Cognitive -impairment associated with schizophrenia (CIAS)
Top-line results were announced in 2009 from a Phase 2 clinical trial evaluating the safety and efficacy of Allon’s lead neuroprotective drug candidate davunetide in patients with CIAS. Cognitive impairments are important as a treatment target because they have a substantial impact on the outcome of schizophrenia. Allon reported statistically significant efficacy results (p=0.015) on the University of California at San Diego’s (UCSD) Performance-based Skills Assessment (UPSA). The UPSA scale assesses the functional capacity of skills for daily living. In total, six domains were tested in staged tasks: medication management, comprehension/planning, financial, communication, transportation and household skills. Results and analysis presented during a U.S. neuropsychopharmacology scientific conference indicate the following:
- The trial did not achieve statistical significance on the primary endpoint, which was the MATRICS (Measurement and Treatment Research to Improve Cognition in Schizophrenia) composite battery of tests. However, numerically positive treatment effects were seen in specific tests that measured visual learning and working memory.
- The trial achieved a statistically significant positive treatment effect on a secondary endpoint, which was the UCSD (University of California at San Diego) Performance-based Skills Assessment (UPSA) test.

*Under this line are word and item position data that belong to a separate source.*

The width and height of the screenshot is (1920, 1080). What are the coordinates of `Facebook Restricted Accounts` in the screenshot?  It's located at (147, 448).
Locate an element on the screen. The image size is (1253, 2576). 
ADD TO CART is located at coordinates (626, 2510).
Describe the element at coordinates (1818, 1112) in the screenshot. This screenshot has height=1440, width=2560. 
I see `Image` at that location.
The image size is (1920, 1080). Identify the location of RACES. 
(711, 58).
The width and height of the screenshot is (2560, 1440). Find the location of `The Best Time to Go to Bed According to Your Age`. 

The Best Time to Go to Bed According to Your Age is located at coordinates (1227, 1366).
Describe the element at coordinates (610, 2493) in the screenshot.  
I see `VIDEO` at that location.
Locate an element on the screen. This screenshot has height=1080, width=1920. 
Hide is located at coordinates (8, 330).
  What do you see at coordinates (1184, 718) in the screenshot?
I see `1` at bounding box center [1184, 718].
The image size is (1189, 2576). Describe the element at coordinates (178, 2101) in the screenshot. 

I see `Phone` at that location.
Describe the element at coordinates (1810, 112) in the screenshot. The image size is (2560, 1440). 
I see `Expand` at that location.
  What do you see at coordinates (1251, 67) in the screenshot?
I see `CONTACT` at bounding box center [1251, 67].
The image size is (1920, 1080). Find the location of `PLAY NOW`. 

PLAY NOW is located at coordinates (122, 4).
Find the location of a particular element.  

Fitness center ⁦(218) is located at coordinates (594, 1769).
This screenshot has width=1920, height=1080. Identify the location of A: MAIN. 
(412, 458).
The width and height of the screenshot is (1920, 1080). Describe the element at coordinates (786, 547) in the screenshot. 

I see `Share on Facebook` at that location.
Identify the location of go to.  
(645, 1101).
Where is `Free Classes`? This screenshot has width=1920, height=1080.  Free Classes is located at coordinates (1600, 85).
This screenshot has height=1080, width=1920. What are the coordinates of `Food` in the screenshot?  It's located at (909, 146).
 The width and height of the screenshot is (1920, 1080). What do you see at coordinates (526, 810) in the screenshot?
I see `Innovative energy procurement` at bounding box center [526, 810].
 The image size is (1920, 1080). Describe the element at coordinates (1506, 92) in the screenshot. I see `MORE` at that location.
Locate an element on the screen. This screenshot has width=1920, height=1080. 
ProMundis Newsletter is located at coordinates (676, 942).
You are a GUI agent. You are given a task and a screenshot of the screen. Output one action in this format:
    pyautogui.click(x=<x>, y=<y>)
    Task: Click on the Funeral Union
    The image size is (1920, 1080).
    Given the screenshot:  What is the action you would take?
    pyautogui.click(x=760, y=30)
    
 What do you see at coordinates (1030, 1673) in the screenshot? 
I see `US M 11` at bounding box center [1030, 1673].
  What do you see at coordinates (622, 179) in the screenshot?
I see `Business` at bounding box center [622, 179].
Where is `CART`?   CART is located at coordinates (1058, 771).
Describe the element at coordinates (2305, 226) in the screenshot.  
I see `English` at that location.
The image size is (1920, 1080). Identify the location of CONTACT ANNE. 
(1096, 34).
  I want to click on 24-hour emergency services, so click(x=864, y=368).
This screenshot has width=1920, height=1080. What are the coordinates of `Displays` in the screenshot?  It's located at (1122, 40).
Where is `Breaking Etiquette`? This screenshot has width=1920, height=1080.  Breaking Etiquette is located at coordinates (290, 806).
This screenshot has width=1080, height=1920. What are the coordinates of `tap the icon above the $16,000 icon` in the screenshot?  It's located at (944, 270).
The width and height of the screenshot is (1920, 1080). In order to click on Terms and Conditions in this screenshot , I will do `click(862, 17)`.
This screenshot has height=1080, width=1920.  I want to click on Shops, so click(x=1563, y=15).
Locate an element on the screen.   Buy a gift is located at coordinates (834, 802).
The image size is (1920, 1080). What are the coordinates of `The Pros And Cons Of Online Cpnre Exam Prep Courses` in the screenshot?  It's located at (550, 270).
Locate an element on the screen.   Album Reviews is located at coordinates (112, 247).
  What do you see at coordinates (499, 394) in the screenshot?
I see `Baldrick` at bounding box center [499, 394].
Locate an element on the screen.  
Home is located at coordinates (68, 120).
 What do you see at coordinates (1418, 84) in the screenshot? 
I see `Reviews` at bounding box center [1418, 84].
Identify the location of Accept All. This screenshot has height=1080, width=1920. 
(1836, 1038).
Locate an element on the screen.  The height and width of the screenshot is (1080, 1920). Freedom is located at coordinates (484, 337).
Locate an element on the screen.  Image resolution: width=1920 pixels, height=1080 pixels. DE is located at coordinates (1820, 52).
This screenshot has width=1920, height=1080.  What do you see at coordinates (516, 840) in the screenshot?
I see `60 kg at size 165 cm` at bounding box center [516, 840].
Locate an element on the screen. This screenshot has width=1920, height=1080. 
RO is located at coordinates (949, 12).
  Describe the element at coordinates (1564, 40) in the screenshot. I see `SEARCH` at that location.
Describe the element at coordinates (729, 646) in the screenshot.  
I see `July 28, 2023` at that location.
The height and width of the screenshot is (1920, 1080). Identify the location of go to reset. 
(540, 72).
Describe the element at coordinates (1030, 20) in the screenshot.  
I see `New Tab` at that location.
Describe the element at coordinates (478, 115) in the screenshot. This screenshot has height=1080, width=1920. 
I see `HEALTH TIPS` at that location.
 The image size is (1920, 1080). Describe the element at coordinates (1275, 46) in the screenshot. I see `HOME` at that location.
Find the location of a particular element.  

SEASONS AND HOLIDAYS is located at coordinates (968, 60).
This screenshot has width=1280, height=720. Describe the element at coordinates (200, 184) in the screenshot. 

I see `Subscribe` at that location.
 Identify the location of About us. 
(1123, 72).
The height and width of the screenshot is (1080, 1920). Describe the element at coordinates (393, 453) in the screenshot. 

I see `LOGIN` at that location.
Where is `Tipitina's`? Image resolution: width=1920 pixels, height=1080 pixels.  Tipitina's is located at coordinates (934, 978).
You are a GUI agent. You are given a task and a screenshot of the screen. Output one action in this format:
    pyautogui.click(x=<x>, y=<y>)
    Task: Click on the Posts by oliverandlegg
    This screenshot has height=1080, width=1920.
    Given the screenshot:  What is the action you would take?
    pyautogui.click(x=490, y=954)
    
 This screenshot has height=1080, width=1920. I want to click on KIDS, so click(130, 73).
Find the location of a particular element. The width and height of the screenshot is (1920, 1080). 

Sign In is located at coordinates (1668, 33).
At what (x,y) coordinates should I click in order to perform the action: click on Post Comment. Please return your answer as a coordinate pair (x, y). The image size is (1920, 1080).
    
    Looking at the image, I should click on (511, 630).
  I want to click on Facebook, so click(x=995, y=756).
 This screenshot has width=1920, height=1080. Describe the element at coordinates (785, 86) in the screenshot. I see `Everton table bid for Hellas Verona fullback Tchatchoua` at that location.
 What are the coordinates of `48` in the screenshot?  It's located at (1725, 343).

The UPSA scale assesses the functional capacity of skills for daily living and has been recognized by drug regulators as an appropriate co-primary endpoint in patients suffering from schizophrenia-related cognitive impairment.
While there are $4 billion in worldwide drug sales to treat the psychosis associated with schizophrenia, there are no approved drugs treating CIAS. This trial was funded largely by Treatment Units for Research on Neurocognition and Schizophrenia (TURNS), which is supported by the United States National Institute of Mental Health.
Davunetide subcutaneous Davunetide second generation is being developed as a subcutaneous product. Allon has previously reported that a Phase 2a clinical trial in patients who had undergone coronary artery bypass surgery demonstrated that davunetide intravenous was generally well tolerated by patients at a dose 20 times greater than the dose in the davunetide intranasal aMCI trial, with similar side effects to placebo. Allon is using this as the basis for the development of an extended release drug product injected subcutaneously. This product is currently in preclinical research and development.